Los blancos criollos, agrega en otro documento que escribe entonces en la isla, Señor Redactor de la Gaceta Real de Jamaica, han sido benefactores de la sociedad y protectores de las esclavitudes. Figuras paternales, criaturas alejadas de la codicia y de la maldad, debido a la descarada traición de Carlos IV, son los llamados a la reforma de la sociedad partiendo de los derechos de administración que han tenido desde el período de la conquista. Estamos ante el contenido esencial de la Carta de Jamaica, habitualmente escamoteado por los investigadores y los publicistas que leen los documentos del héroe como si fueran evangelios.

¿Una visión  hispanoamericana? En un fragmento muy trajinado del documento, Bolívar dice: “Nosotros somos un pequeño género humano”. Se ha desprendido de la afirmación la idea de que se está ante un texto que, por primera vez hasta entonces, hace reflexiones incumbentes a toda la sociedad que formaba el mundo colonial, es decir, a todos los hombres que emprendían los procesos de liberación. No piensa para él ni para los miembros de su círculo, se ha repetido hasta la fatiga, sino por todos los hispanoamericanos que procuran la Independencia. Una lectura atenta conduce a conclusiones distintas.
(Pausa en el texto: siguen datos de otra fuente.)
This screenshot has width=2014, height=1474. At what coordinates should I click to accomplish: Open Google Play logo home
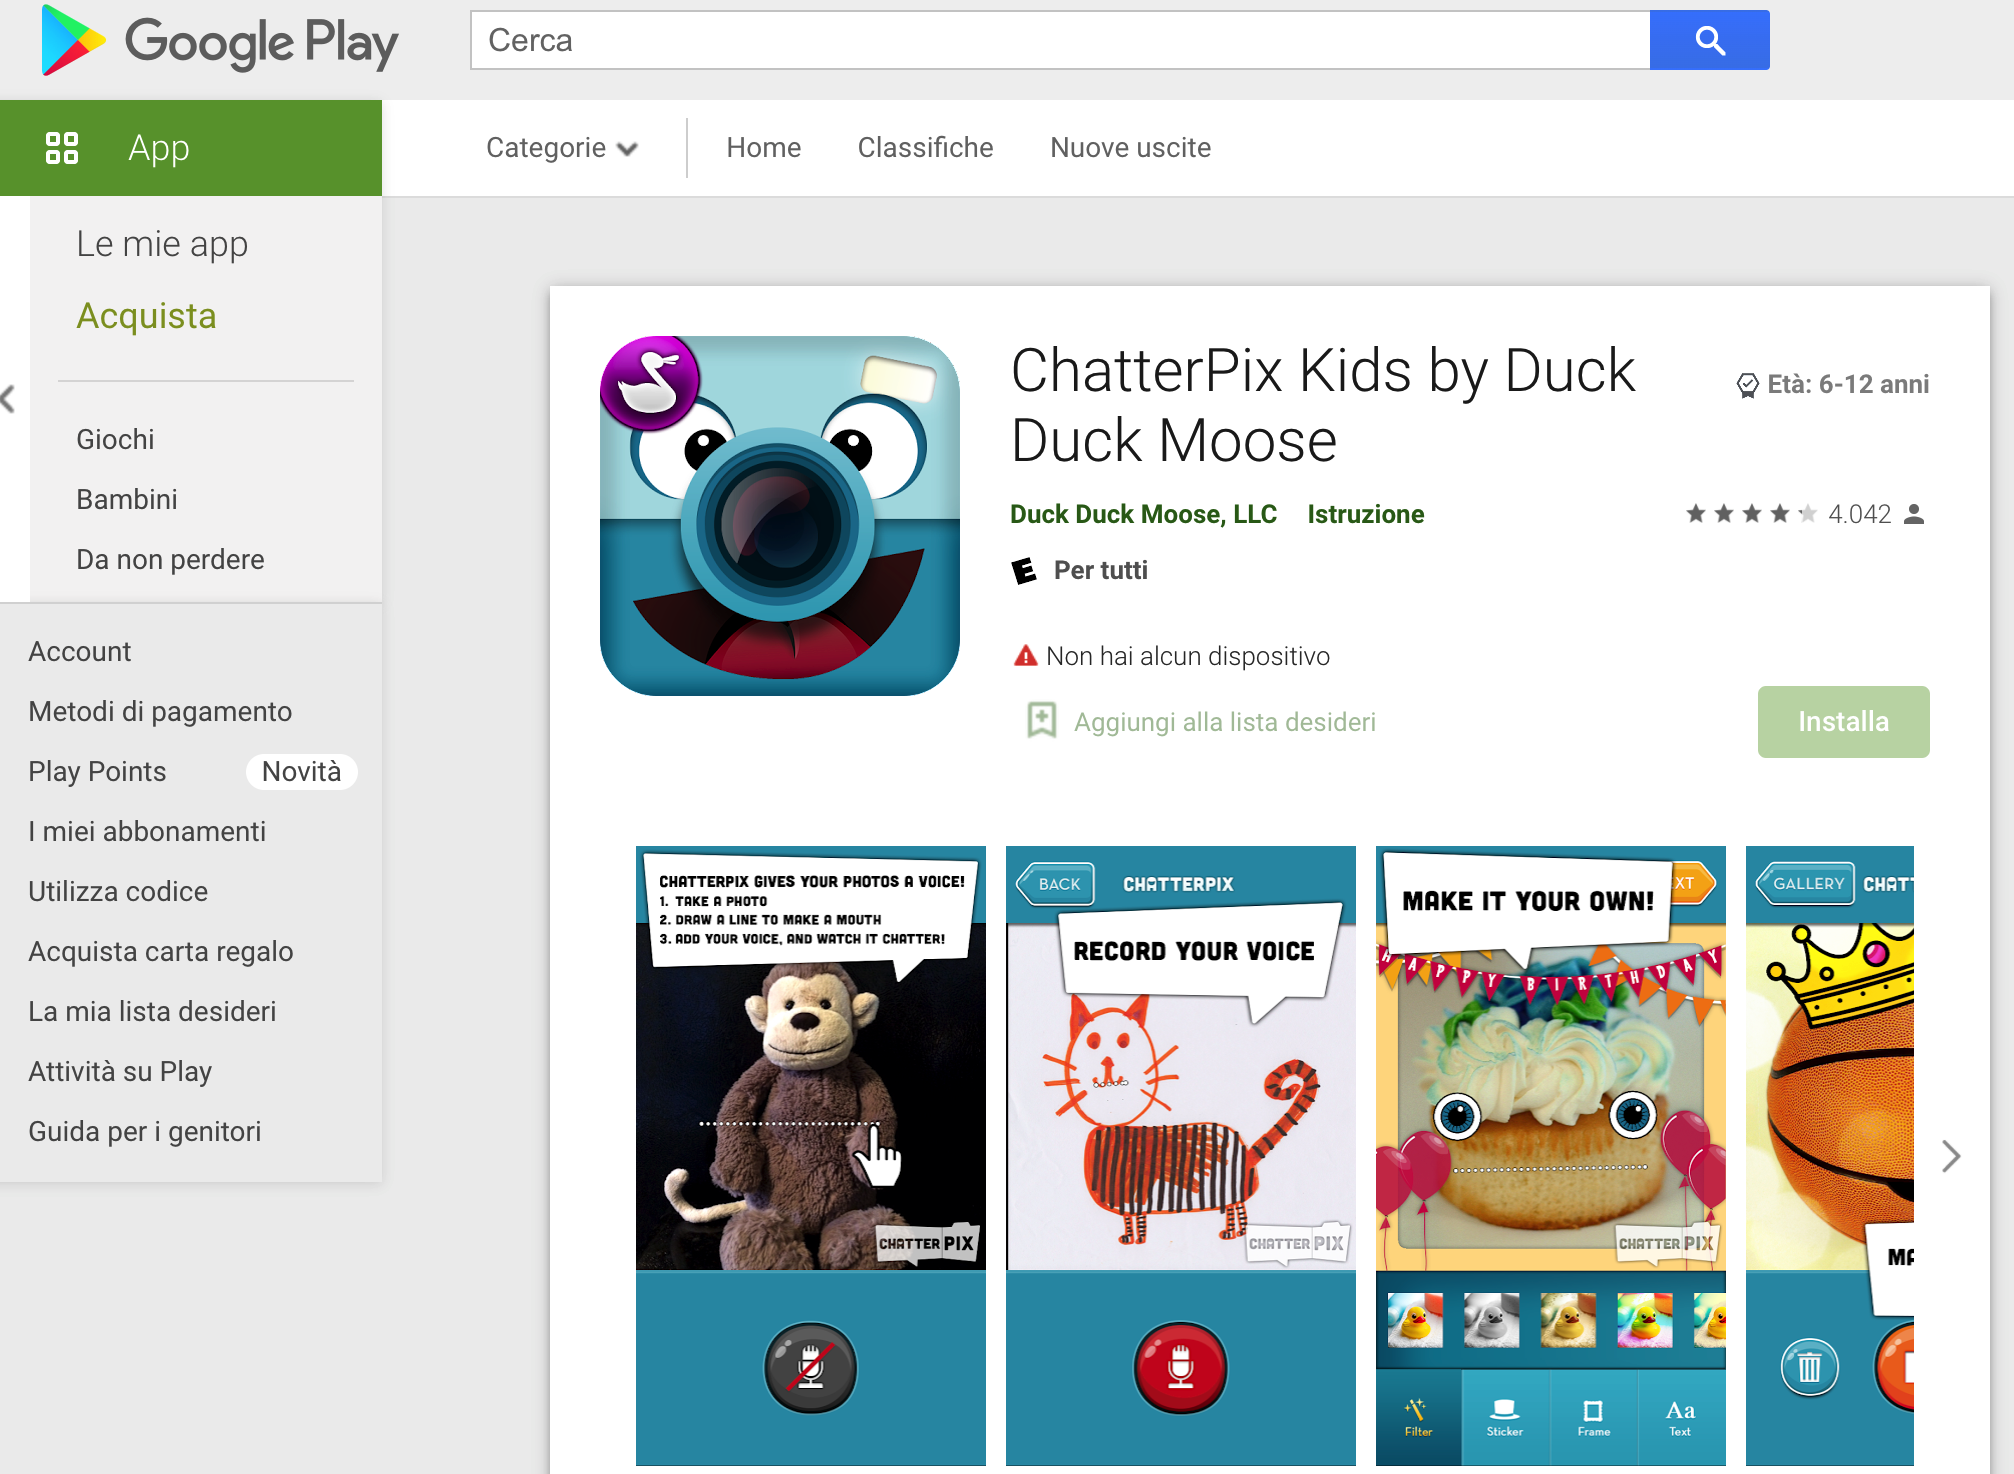[x=219, y=41]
Si se revisa sin prejuicios el documento, ese “pequeño género humano” solo está formado por un elenco selecto de personas. ¿Quiénes le importan de veras al autor? Aquellos que forman una “especie media entre los legítimos pobladores del país y los usurpadores españoles”. ¿Es decir? Aquellos americanos que han detentado derechos semejantes a los de los europeos y que ahora los quieren disfrutar a plenitud. Es evidente que la posesión de prerrogativas semejantes a las del conquistador, e impuestas sobre la tradición de las culturas anteriores a la dominación española, solo ha sido un privilegio de los blancos criollos, quienes forman la “especie media” en nombre de la cual habla ante los destinatarios ingleses y para la cual pide una nueva hegemonía, concordante con los tiempos de zozobra que se experimentan.

Invitación. No estamos ante un simple detalle, sino ante la confirmación del propósito esencial de la Carta de Jamaica: la propuesta de un modo republicano de gobierno bajo el control del mantuanaje con el soporte de un imperio liberal. Es la mejor carta que tiene en el chamuscado mazo. Es la mejor credencial que puede mostrar después de un período de terrible combustión, no en balde coloca en primer plano la identidad y la probanza de un elenco de bomberos que han hecho bien su trabajo durante trescientos años. En realidad es la única carnada que tiene para pescar en el mar de los ingleses.
Resulta curioso que la mayoría de los analistas del documento no hayan puesto los ojos en un asunto tan protuberante, es decir, tan fácil de captar y susceptible de aclarar aspectos esenciales del pensamiento de un líder trascendental en su tiempo y en la posteridad. Tal vez ahora, cuando han pasado doscientos años, pueda la miopía desaparecer. Tal vez ahora captemos lo que se puede observar sin la ayuda del microscopio. Pero hay que leer otra vez y desde una perspectiva de actualidad la Carta de Jamaica. No se fíen de los estudiosos habituales, ni de quien escribe. Para eso pueden servir los bicentenarios.